## BEGIN Provided text

Saturday, July 30, 2005

constipated

constipated.

that's what i'm feeling. majorly. i don't know if my sense of lethargy today has to do with my inability to get rid of the abcess. plus, i think i've eaten 7 of my mom's oatmeal choc chip cookies.. she baked them for too long, they were hard enough to stone a person to death.. argh. don't ask me why i ate them. sigh. i guess they tasted nice.. just that they were hard? and that's how i feel now. hard. constipated.

yawnz.

Sunday, July 24, 2005

random thoughts

here's some very random thoughts for today:
1. my dad thinks blogging is msn-ing, another form of chatting.. AND he expressed this thought during service today (^0^)
2. the nus websiteS have gone through COUNTLESS changes. each time i check the different websites, i swear, they look like they've undergone A LOT of changes. i get the feeling of vertigo(freefall).
3. i can't make up my mind how many modules to take this sem and which mods to take.. and bidding starts tomorrow morn.. =X
4. in the past 4 weeks, i think i've eaten dinner with my family about 3 times???
5. some insurance guy managed to capture my attention for at least 45 min. i'm amazed.
6. yday's prc gathering was good. and i've still MUCH to learn from God, as always.
7. my handphone dictionary doesn't have PIMPLE & i'm going to matric fair tmr.. wo mei lian jian ren + i just realised that my shift is during the last hour of bidding.i'm so screwed.
8. there's a mozzie bite on my palm.. it hurts.
9. cg retreat was very good. there was very GOOD sharing.. and i think it's so amazing and exciting to see how God works in each of our lives + it's encouraging to know that i'm not the only one going through certain things. what's most important is that we upholded(or is it upheld??) one another in prayer. refreshing ^ ^
10.it's only 11.15pm and my dad is ALREADY bugging me to GO& SLEEP?!?!
11. tuition was surprisingly manageable. except for this qn on convection currents and the monsoon season.
12. i can't find my favourite purplecross earrings-.-

Friday, July 22, 2005

cheated

i saw a really nice denim skirt @18 bucks from bugis, today.

problem is, i bought this SAME really nice skirt @29 bucks from queensway, on tuesday.

## END Provided text

** Directions **
a - According to the blog entries, how much did the denim skirt cost at Bugis?
b - Rewrite the blog entries from "2. the nus websiteS" to "min. i'm amazed.", swapping "dinner" for "lunch".

## BEGIN Information shown

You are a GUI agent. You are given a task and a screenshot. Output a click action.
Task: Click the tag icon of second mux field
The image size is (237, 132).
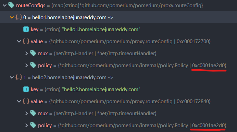point(33,113)
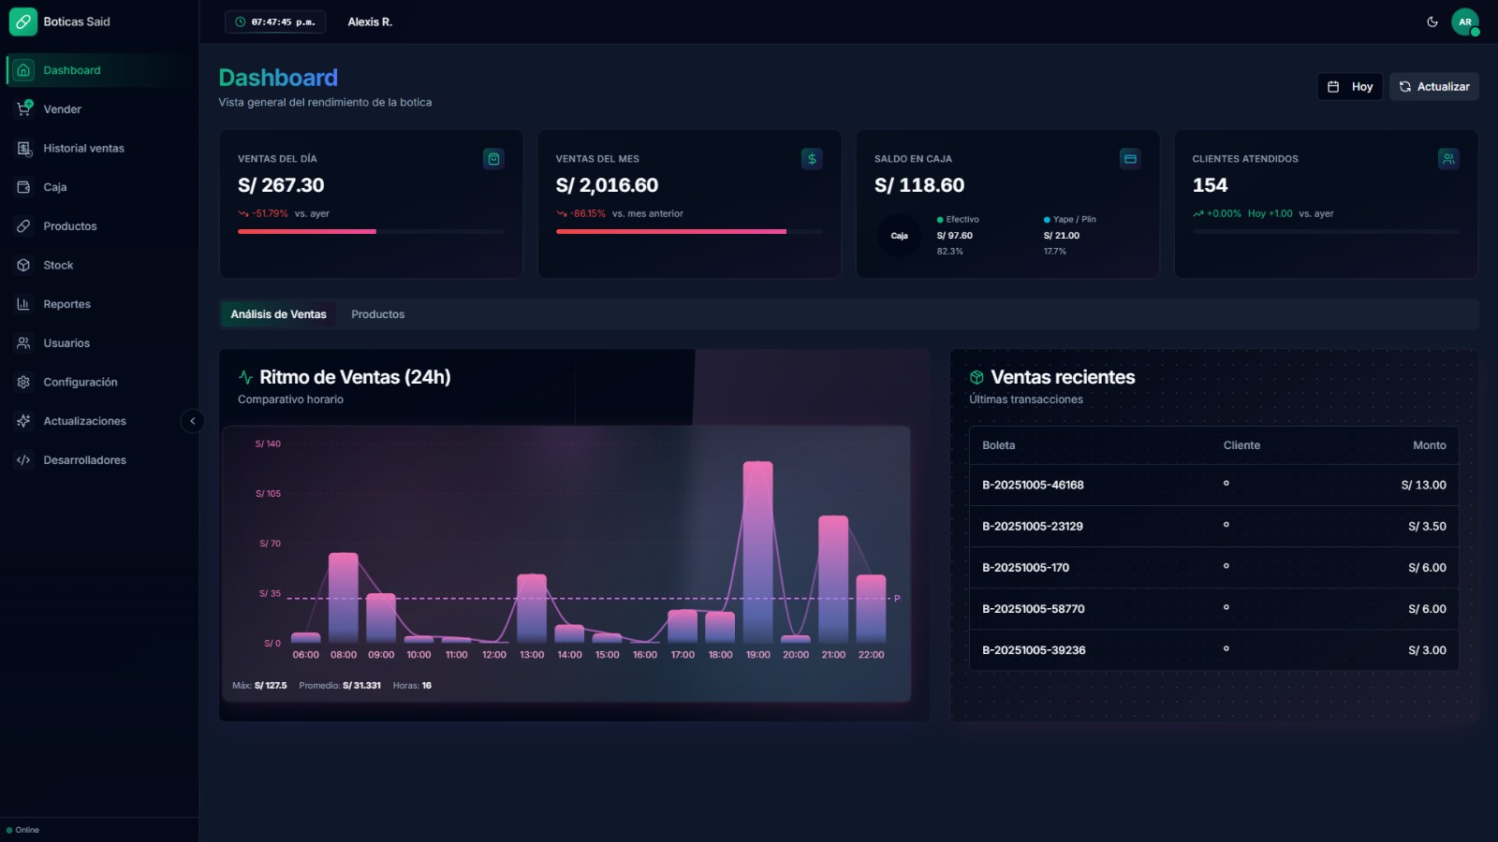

## END Information shown

** Solutions to the exercise **
a - 18 bucks.

b -
2. the nus websiteS have gone through COUNTLESS changes. each time i check the different websites, i swear, they look like they've undergone A LOT of changes. i get the feeling of vertigo(freefall).
3. i can't make up my mind how many modules to take this sem and which mods to take.. and bidding starts tomorrow morn.. =X
4. in the past 4 weeks, i think i've eaten lunch with my family about 3 times???
5. some insurance guy managed to capture my attention for at least 45 min. i'm amazed.